(Source records)
■ ■ ■ ■ ■
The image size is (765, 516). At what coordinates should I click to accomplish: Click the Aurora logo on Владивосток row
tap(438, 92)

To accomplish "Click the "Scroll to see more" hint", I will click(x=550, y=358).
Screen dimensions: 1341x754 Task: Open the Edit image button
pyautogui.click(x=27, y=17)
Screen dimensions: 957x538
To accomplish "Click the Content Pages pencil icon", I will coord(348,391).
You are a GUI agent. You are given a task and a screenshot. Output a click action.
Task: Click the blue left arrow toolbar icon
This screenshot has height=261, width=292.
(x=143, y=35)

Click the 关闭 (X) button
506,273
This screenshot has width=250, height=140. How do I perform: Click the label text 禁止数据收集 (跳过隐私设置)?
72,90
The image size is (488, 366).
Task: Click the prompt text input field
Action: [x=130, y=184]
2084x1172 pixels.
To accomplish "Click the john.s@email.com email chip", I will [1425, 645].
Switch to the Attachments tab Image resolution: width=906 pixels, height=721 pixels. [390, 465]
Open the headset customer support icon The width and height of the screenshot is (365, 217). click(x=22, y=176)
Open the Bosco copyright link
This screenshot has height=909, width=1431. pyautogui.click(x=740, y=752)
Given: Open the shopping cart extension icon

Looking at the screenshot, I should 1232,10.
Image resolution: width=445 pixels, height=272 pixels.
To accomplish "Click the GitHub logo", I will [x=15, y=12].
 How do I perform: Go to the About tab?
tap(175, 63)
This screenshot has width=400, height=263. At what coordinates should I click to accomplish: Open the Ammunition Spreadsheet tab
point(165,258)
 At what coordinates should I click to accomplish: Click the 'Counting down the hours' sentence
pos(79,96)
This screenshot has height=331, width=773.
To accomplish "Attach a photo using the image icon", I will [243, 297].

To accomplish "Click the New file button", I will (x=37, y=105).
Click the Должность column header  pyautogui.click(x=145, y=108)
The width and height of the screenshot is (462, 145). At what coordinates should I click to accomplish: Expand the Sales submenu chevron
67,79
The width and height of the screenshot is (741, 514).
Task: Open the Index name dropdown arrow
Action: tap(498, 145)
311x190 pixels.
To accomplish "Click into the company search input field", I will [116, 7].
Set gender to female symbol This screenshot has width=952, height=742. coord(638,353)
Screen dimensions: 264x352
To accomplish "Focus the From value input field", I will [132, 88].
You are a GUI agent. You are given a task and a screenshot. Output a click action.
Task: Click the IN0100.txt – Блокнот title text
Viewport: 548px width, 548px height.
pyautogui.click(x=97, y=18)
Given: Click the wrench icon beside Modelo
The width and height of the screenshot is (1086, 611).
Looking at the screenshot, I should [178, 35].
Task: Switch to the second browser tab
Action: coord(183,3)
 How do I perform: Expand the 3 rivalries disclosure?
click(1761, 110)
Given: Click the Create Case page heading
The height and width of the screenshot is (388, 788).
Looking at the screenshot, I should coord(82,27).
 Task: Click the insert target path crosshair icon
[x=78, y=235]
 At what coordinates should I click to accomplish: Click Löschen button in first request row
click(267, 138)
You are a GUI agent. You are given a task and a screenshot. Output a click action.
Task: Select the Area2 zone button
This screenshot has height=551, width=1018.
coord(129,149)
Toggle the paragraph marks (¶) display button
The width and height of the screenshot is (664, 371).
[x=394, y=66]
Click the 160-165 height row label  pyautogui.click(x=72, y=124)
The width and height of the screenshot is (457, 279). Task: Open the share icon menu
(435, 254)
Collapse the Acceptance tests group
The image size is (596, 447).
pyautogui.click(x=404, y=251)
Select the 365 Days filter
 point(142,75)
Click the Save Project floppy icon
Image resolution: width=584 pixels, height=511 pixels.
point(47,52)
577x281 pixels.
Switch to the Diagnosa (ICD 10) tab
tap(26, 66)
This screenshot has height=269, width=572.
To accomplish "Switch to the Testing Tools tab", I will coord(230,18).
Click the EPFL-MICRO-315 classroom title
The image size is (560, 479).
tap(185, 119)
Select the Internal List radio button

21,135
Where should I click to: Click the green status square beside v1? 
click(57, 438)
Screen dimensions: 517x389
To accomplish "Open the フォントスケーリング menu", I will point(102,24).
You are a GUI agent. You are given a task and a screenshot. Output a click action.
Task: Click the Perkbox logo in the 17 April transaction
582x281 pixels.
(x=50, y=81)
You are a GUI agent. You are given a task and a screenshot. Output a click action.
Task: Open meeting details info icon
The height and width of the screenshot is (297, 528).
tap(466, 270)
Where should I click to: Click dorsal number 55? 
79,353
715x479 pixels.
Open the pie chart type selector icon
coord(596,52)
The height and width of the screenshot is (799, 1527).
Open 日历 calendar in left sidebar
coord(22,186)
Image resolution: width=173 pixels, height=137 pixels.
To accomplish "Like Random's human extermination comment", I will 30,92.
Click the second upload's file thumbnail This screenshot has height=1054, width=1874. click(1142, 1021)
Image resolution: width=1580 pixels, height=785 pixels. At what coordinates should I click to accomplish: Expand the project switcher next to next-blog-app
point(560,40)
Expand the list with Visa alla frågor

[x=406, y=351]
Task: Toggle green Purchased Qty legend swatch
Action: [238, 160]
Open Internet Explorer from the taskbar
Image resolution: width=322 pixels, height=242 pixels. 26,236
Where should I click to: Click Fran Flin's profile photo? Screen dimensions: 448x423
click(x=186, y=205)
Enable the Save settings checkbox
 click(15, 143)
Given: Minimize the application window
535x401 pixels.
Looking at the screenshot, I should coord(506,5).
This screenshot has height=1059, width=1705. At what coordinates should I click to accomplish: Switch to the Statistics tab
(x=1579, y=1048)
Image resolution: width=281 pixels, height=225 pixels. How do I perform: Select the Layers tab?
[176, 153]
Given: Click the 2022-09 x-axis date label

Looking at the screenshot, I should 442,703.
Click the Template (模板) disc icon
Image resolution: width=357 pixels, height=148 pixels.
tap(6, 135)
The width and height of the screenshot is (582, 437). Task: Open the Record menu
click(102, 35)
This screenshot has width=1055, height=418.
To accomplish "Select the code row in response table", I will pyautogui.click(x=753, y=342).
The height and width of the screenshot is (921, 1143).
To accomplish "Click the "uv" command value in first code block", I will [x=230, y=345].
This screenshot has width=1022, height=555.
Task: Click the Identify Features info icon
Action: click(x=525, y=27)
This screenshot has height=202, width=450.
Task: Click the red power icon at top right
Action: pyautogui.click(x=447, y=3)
■ ■ ■ ■ ■
Render the material above as a Markdown table with the columns Row and Line, numbering each row and omitting blank lines. Begin at the line containing "Image resolution: width=1580" and stop after the line containing "will pyautogui.click(x=753, y=342).".

Result:
| Row | Line |
|---|---|
| 1 | Image resolution: width=1580 pixels, height=785 pixels. At what coordinates should I click to accomplish: Expand the project switcher next to next-blog-app |
| 2 | point(560,40) |
| 3 | Expand the list with Visa alla frågor |
| 4 | [x=406, y=351] |
| 5 | Task: Toggle green Purchased Qty legend swatch |
| 6 | Action: [238, 160] |
| 7 | Open Internet Explorer from the taskbar |
| 8 | Image resolution: width=322 pixels, height=242 pixels. 26,236 |
| 9 | Where should I click to: Click Fran Flin's profile photo? Screen dimensions: 448x423 |
| 10 | click(x=186, y=205) |
| 11 | Enable the Save settings checkbox |
| 12 |  click(15, 143) |
| 13 | Given: Minimize the application window |
| 14 | 535x401 pixels. |
| 15 | Looking at the screenshot, I should coord(506,5). |
| 16 | This screenshot has height=1059, width=1705. At what coordinates should I click to accomplish: Switch to the Statistics tab |
| 17 | (x=1579, y=1048) |
| 18 | Image resolution: width=281 pixels, height=225 pixels. How do I perform: Select the Layers tab? |
| 19 | [176, 153] |
| 20 | Given: Click the 2022-09 x-axis date label |
| 21 | Looking at the screenshot, I should 442,703. |
| 22 | Click the Template (模板) disc icon |
| 23 | Image resolution: width=357 pixels, height=148 pixels. |
| 24 | tap(6, 135) |
| 25 | The width and height of the screenshot is (582, 437). Task: Open the Record menu |
| 26 | click(102, 35) |
| 27 | This screenshot has width=1055, height=418. |
| 28 | To accomplish "Select the code row in response table", I will pyautogui.click(x=753, y=342). |